# Russian Repair Ship PM-138



## tomahawk6 (24 Feb 2008)

This vessel had engine failure in the Aegian last week in a bad storm. It is classed as a repair ship but has too many antenna. Anyone agree with me ?


----------



## George Wallace (24 Feb 2008)

Yup!  Definitely a Spy Ship.

I suppose if it were Army, he could have been the ET who would supervise all the Mechs and Techs and work as the Maint Control Room.   ;D


----------



## tomahawk6 (24 Feb 2008)

I guess you dont think a "repair" ship with engine failure that is unable to repair itself is a bit odd ?


----------



## Old Sweat (24 Feb 2008)

Reminds me of the Soviet "fishing boats" that used to appear in the Bay of Fundy in time for the 2 and 3 CIBGs summer concentrations in Gagetown each summer in the early sixties.


----------



## larry Strong (24 Feb 2008)

tomahawk6 said:
			
		

> I guess you don't think a "repair" ship with engine failure that is unable to repair itself is a bit odd ?



I am sure that a repair ship could do a lot of maintenance on themselves but would they carry major parts like engine blocks etc?


----------



## geo (24 Feb 2008)

no one has come out and said what kind of things this ship is supposed to repair.

So they repair comms signals?... what of it?... ya got anything to hide ?  8)


----------



## tomahawk6 (24 Feb 2008)

The Russian type designation is Floating repair-workshop.

http://www.itar-tass.com/eng/level2.html?NewsID=12385842&PageNum=0

ATHENS, February 18 (Itar-Tass) -- A Russian naval repair ship on Monday had an engine failure during its run off the Greek coasts between the Icaria and Mykonos islands in the Aegean Sea, Itar-Tass learned from the Russian embassy in Athens on Monday. 

“All is well aboard the ship that is a floating repair base to service naval ships,” an embassy official said. “The ship went adrift.

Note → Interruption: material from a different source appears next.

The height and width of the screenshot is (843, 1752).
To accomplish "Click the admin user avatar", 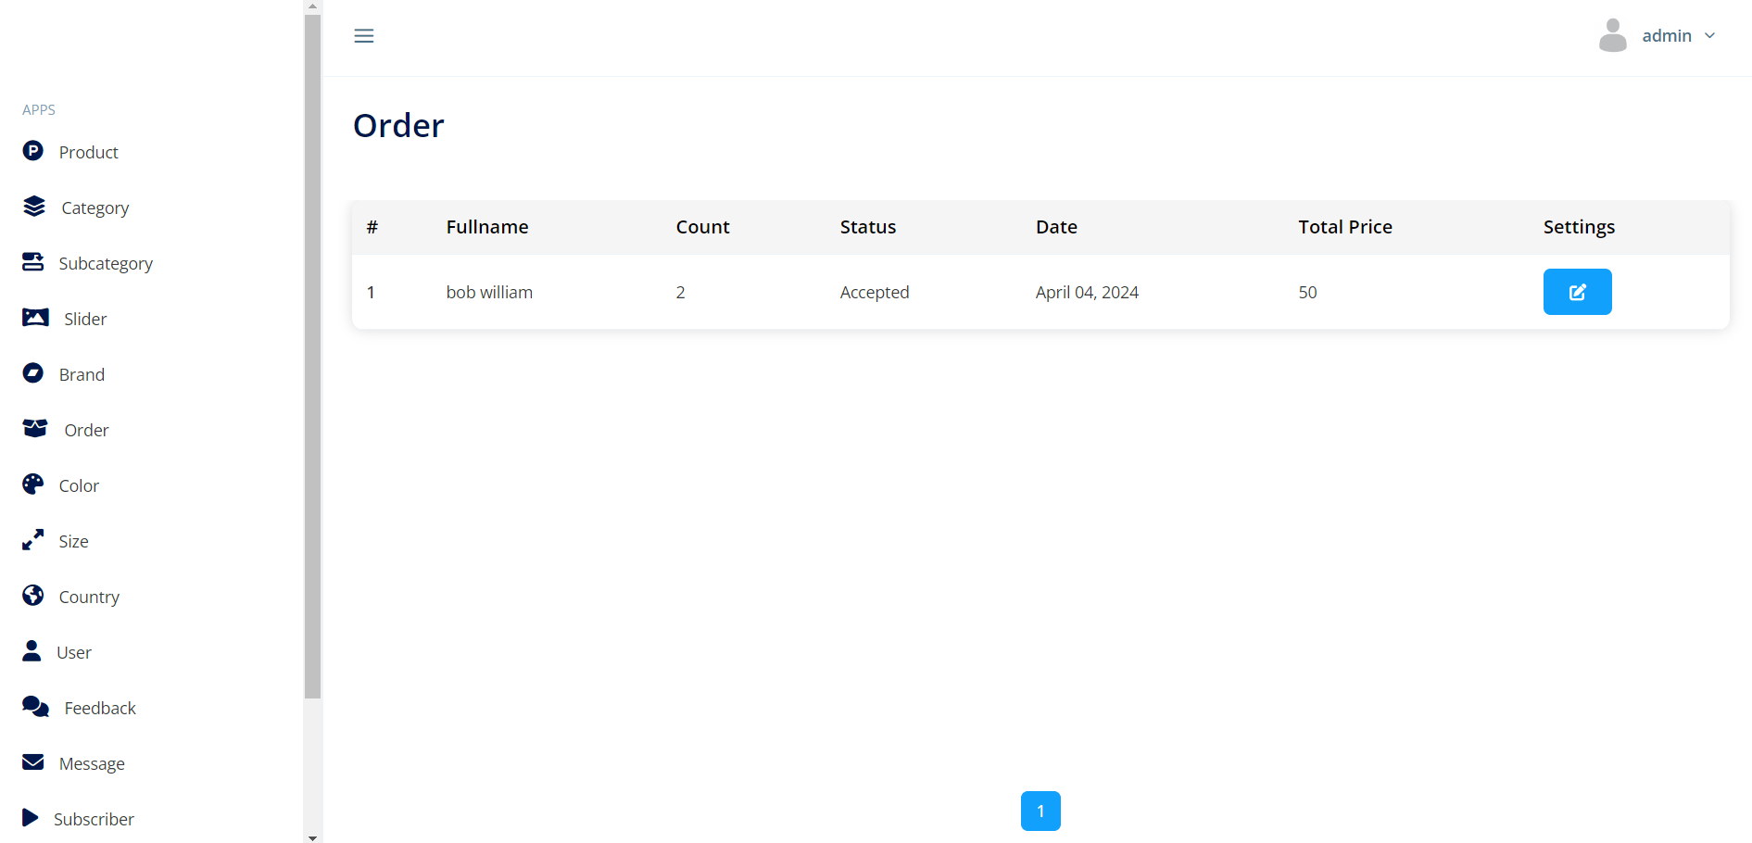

Then it was decided to turn for assistance to the Greek side. In a gale the ship will be towed to safety where the sailors will repair it to continue on the way. The ship was on its way back home from the cruise in the Mediterranean.” 

The embassy official said Greece had sent a tugboat, a naval frigate and a helicopter toward the Russian ship. The embassy has no direct communication with the ship and receives information from the Greek Navy and from the headquarters of the Russian Navy. 

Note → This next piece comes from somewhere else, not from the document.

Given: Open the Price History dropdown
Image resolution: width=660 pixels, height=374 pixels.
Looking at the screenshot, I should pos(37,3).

The floating repair base PM-138 of the Russian Black Sea Fleet on Monday went dead in the water in the Aegean Sea while on the run from Tartus, Syria, to Sevastopol, Itar-Tass learned in Moscow from Captain First Class Igor Dygalo, the chief of the information and public relations service of the Russian Navy. 

“According to preliminary information, the engine failure was caused by the gale in the Aegean Sea,” the navy’s spokesman said. “There are no armaments on board the floating repair base. The crew feels satisfactorily. The seas are rather rough with wind velocity about 15-17 metres per second.” 

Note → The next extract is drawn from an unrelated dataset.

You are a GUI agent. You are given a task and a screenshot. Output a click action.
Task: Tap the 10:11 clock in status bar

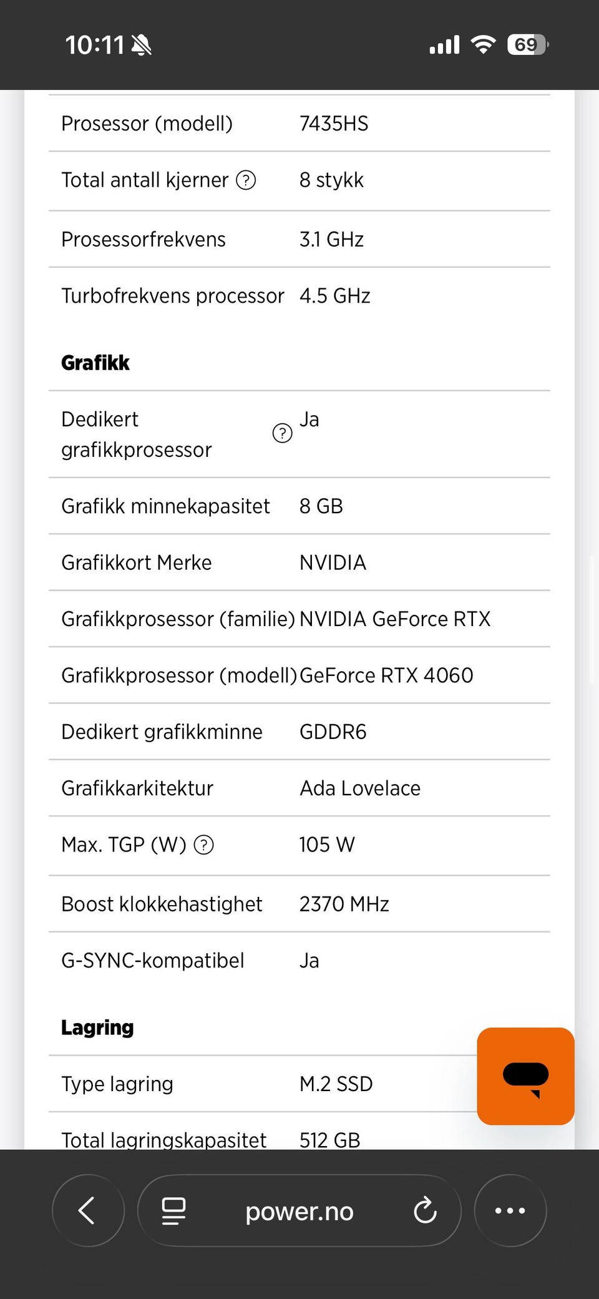coord(95,45)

Dygalo said the naval command had informed Greece and Turkey of the situation by diplomatic channels. The Greek frigate Babulina and tugboat Teklos and a helicopter of the Turkish Navy had been sent toward the PM-138 floating repair base.


----------



## geo (24 Feb 2008)

Heavy storm exposes Russian Syria-based spy ship off Israel shore
February 22, 2008, 2:27 PM (GMT+02:00)


Rescued Russian spy ship in Greek port

DEBKAfile’s military sources reveal that the Russian Amur 1 ClassPM 138 naval boat, caught up in the heavy storm raging across the MiddleEast and Mediterranean last week, flashed a distress signal Tuesday Feb. 19. The vessel was on its way from a Syrian port to Sevastopol on the Black Sea when it was thrown off course by the high seas. A Greek Navy frigate responded to the call and escorted the PM 138 to the island of Chios. 

The spokesmen said the ship’s crew numbered 99. It was unarmed and was heading for home port after a long stay at one of the Syrian Navy’s Mediterranean bases.

Certain facts were accidentally disclosed as a result of the storm, DEBKAfile’s military sources point out:

1. Russian naval vessels are spending long periods running into months at the Syrian military bases of Latakia and Tartous. 

2. Witnesses in Greece say the vessel, described officially as an auxiliary repair craft, boasted an unusual number of antennas for gathering intelligence. Its mission was clearly to gather information on Israeli military and naval movements while cruising opposite the Israeli coast. 

Our sources add that, in recent months, the Russian Admiral Kutznetsov carrier with 47 Su-33 fighter-bombers and 10 helicopters on its decks visited one of the Syrian naval bases, along with the huge Moskva missile cruiser.

Israel officials prefer to ignore this mounting Russian naval presence to the north so as not to mar relations with the Russian president Vladimir Putin.

http://www.debka.com/


----------